#### PASSAGE PROVIDED

Weird Dream @ MindSay



 

   
Blog 63

I bought some cookies today and got a free brownie. Awesome =)

 

Me and this cute guy in my English class have been playing the If-We-Make-Eye-Contact-Then-One-Of-Us-Has-To-Look-Away game. I was debating if I should go and sit over by him next class just to see what he'd do. But I also think that would make it look a bit suspicious if I did.

 

I had a weird dream last night. Some how I was in the Metradome, (Yes the one the Minnisota Twins are using for the playoffs cuz thier feild is getting redone.) or what looked like the Metradome, and I was sitting out on the feild, around home plate. For some odd reason that didn't seem weird to me at all. Then Evan Longoria came to the plate (I mean you knew he was going to show up at some point right?) and he was wearing his only one ipod earbud.  I could hear it from were I was sitting and it was his walk-up music or what sounded like it, blaring. But yet we were able to have a conversation anyway regardless of how loud it was. I don't remember what we were talking about but I know I made him laugh. Then these chubby people came over and sat down but we were made to move anyway. So our real seats were like the nose bleeds and the people that came up there with me all disappeared at some point. So I looked around for people I knew and saw my old friend Natile. We started to talk and catch up. I don't remember the rest of it but I remember that at the end I looked back on the field and saw that the Rays were leaving the feild and as Evan was leaving 3rd he had one of those blasters from Star Wars in his hand. Yea thats not weird or anything.

########

• [AIM A]: Reproduce the blog post about the weird dream in full, word for word.
The blog post and the records come from unrelated sources.

#### INFORMATION SUPPLIED

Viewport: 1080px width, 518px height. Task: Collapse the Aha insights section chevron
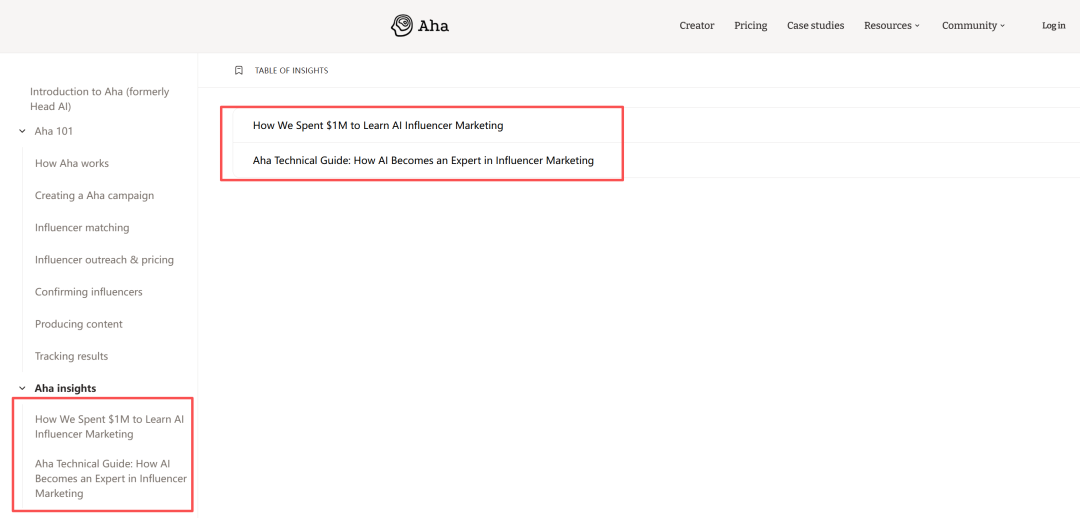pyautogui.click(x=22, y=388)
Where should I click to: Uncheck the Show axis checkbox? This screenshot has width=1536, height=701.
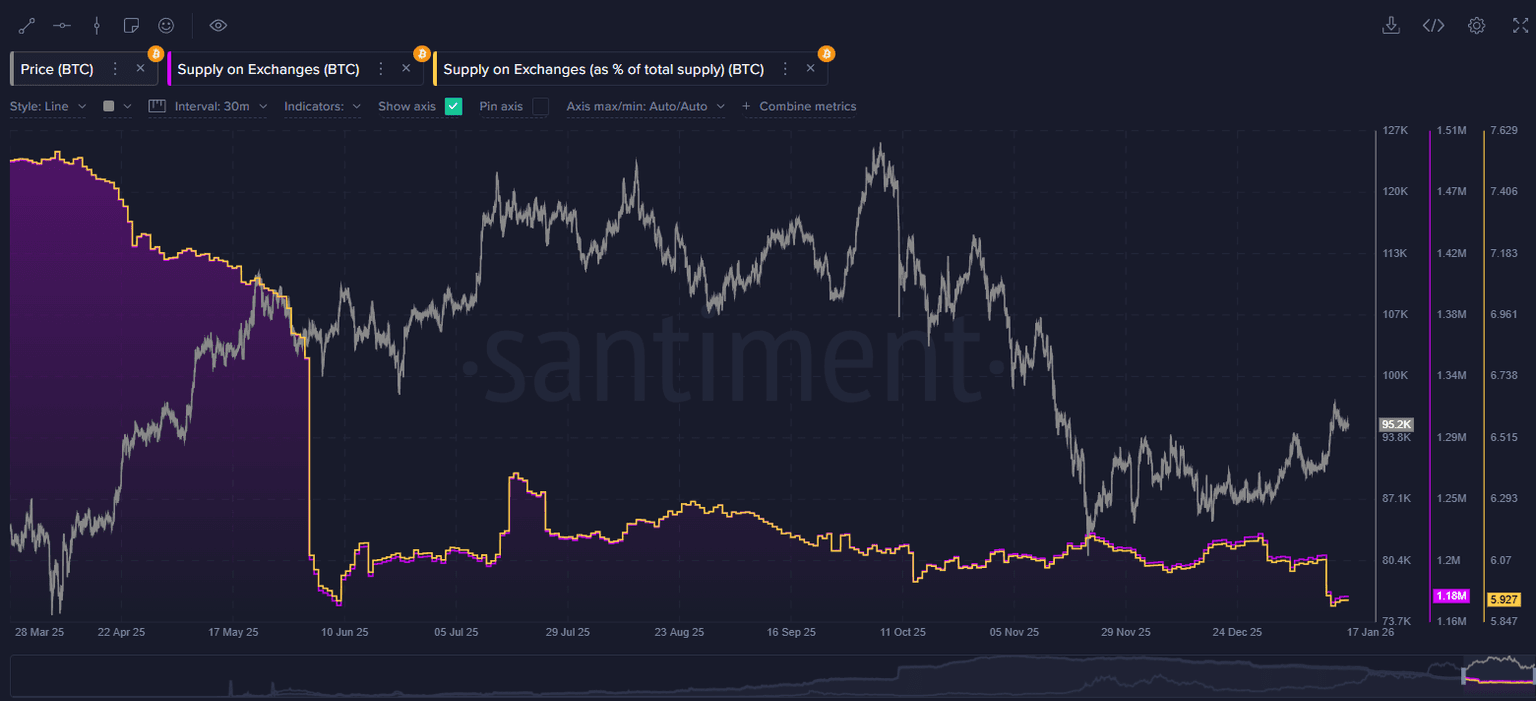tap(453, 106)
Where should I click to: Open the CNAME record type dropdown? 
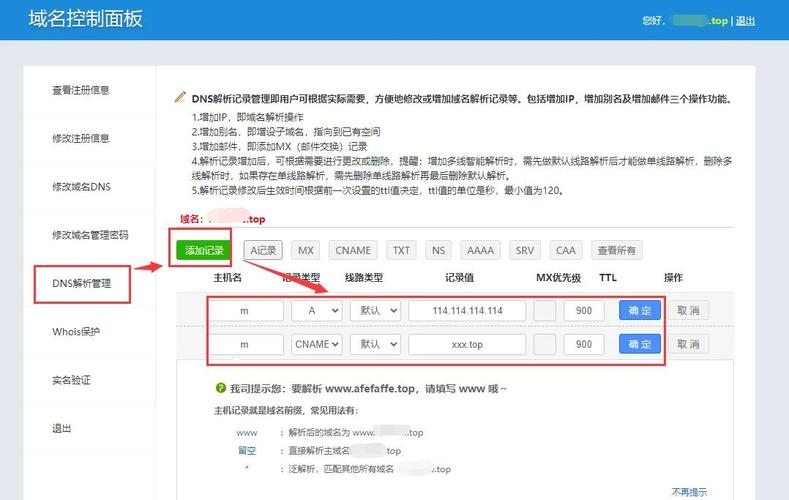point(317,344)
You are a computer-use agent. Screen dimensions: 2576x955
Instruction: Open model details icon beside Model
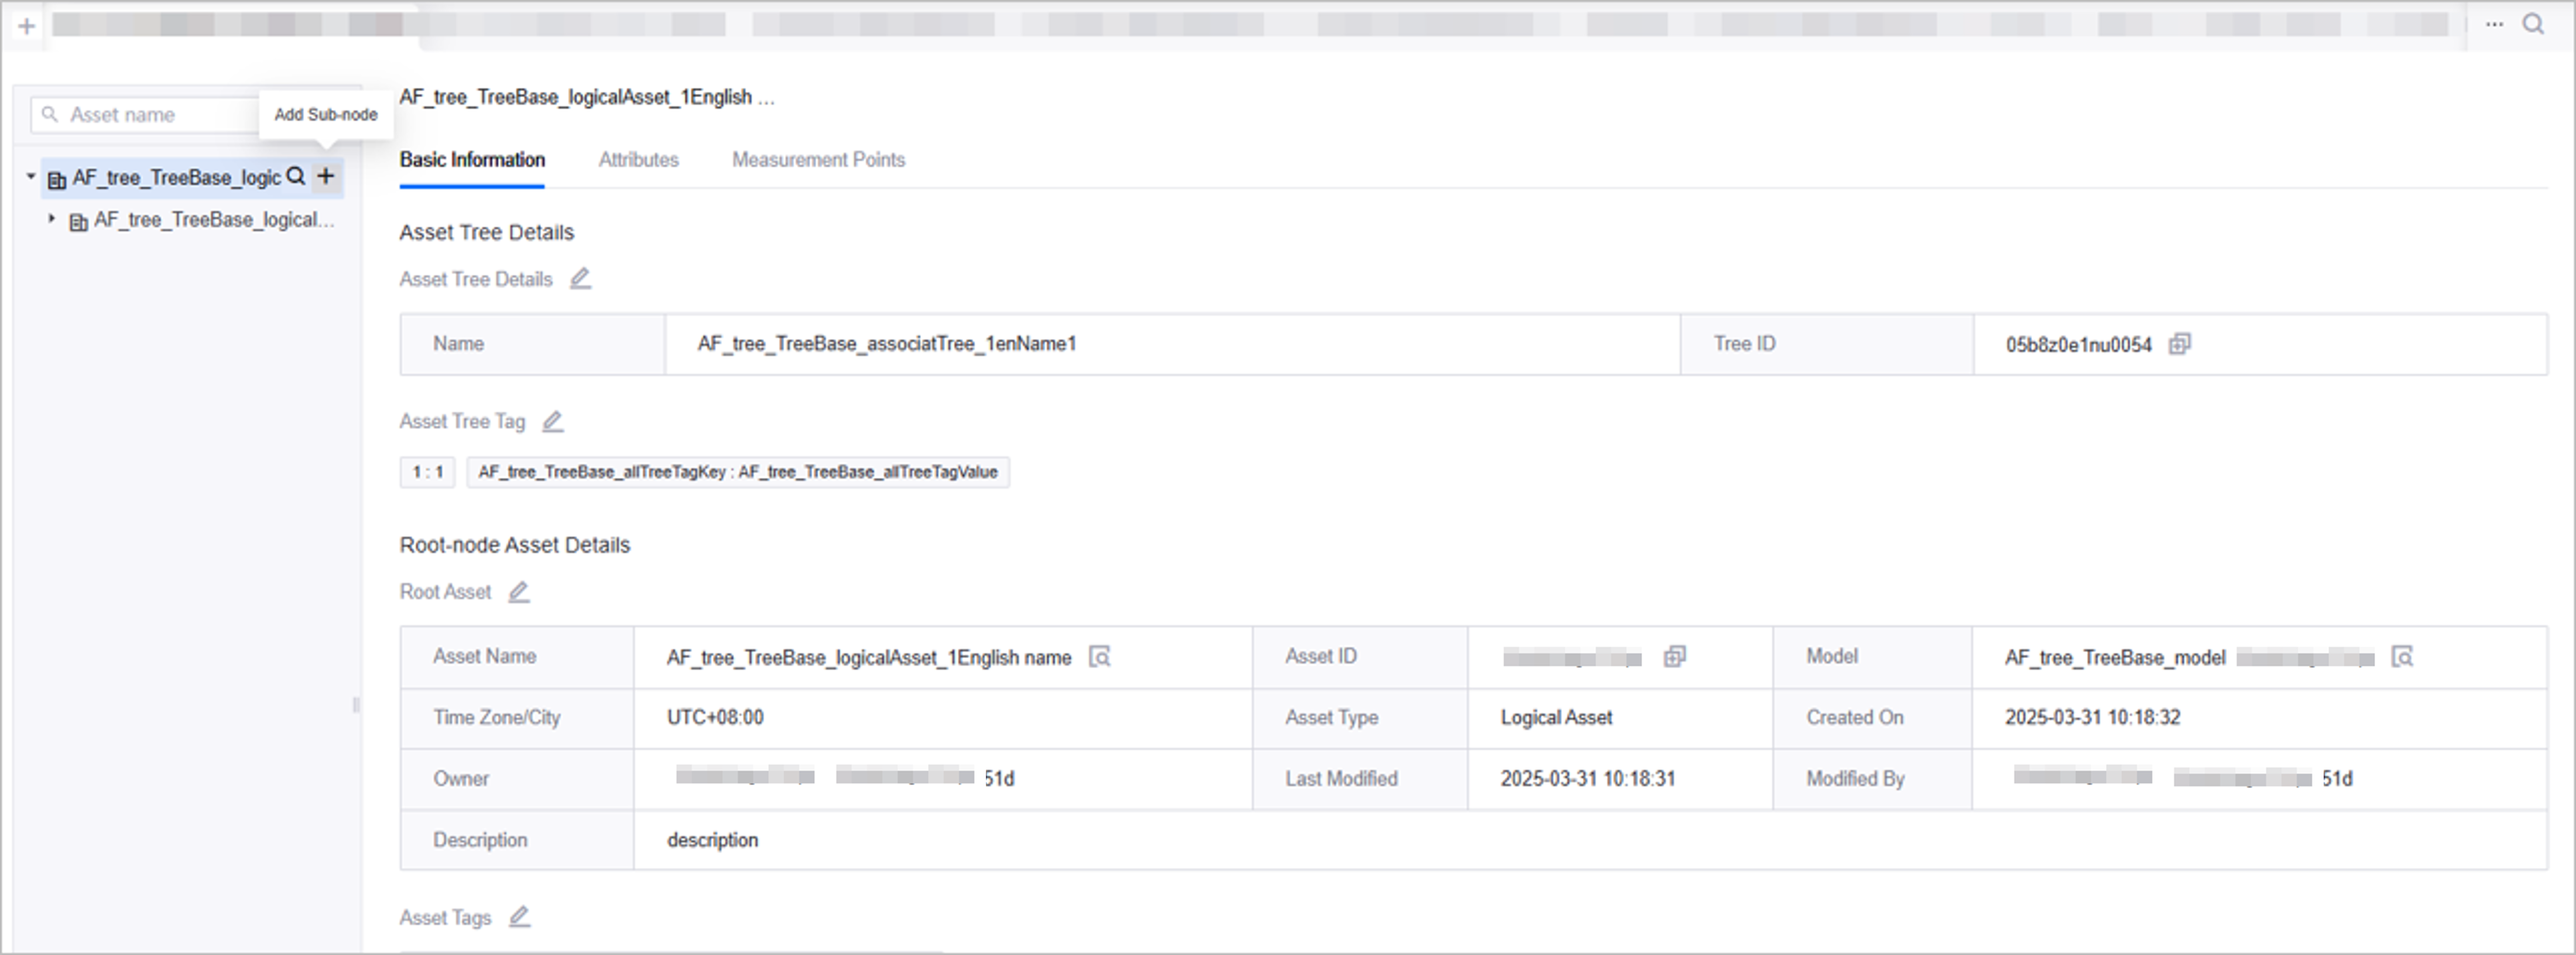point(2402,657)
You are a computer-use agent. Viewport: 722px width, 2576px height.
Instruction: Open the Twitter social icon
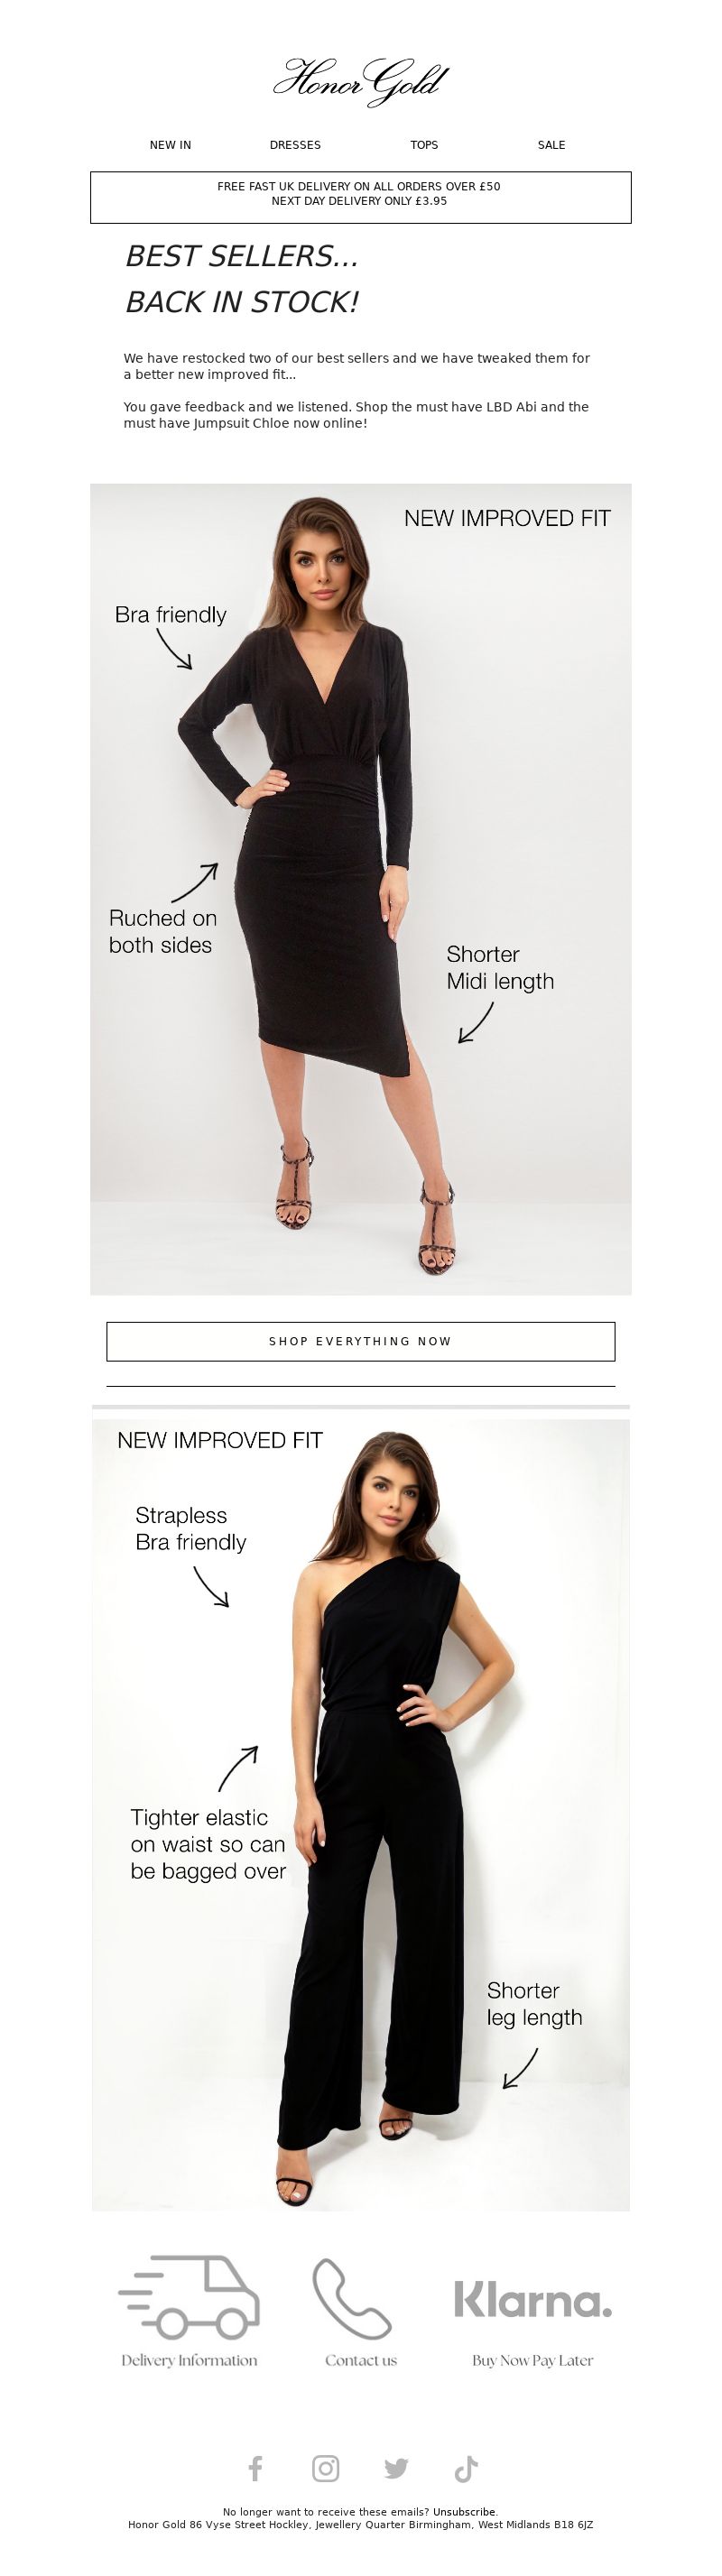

########

• [AIM B]: Write out every line of the records verbatim, leaving out the pictures.

• [RESPONSE A]:
Weird Dream @ MindSay



 

   
Blog 63

I bought some cookies today and got a free brownie. Awesome =)

 

Me and this cute guy in my English class have been playing the If-We-Make-Eye-Contact-Then-One-Of-Us-Has-To-Look-Away game. I was debating if I should go and sit over by him next class just to see what he'd do. But I also think that would make it look a bit suspicious if I did.

 

I had a weird dream last night. Some how I was in the Metradome, (Yes the one the Minnisota Twins are using for the playoffs cuz thier feild is getting redone.) or what looked like the Metradome, and I was sitting out on the feild, around home plate. For some odd reason that didn't seem weird to me at all. Then Evan Longoria came to the plate (I mean you knew he was going to show up at some point right?) and he was wearing his only one ipod earbud.  I could hear it from were I was sitting and it was his walk-up music or what sounded like it, blaring. But yet we were able to have a conversation anyway regardless of how loud it was. I don't remember what we were talking about but I know I made him laugh. Then these chubby people came over and sat down but we were made to move anyway. So our real seats were like the nose bleeds and the people that came up there with me all disappeared at some point. So I looked around for people I knew and saw my old friend Natile. We started to talk and catch up. I don't remember the rest of it but I remember that at the end I looked back on the field and saw that the Rays were leaving the feild and as Evan was leaving 3rd he had one of those blasters from Star Wars in his hand. Yea thats not weird or anything.

• [RESPONSE B]:
Viewport: 1080px width, 518px height. Task: Collapse the Aha insights section chevron
pyautogui.click(x=22, y=388)
Where should I click to: Uncheck the Show axis checkbox? This screenshot has width=1536, height=701.
tap(453, 106)
Where should I click to: Open the CNAME record type dropdown? 
point(317,344)
You are a computer-use agent. Screen dimensions: 2576x955
Instruction: Open model details icon beside Model
point(2402,657)
You are a computer-use agent. Viewport: 722px width, 2576px height.
Instruction: Open the Twitter social icon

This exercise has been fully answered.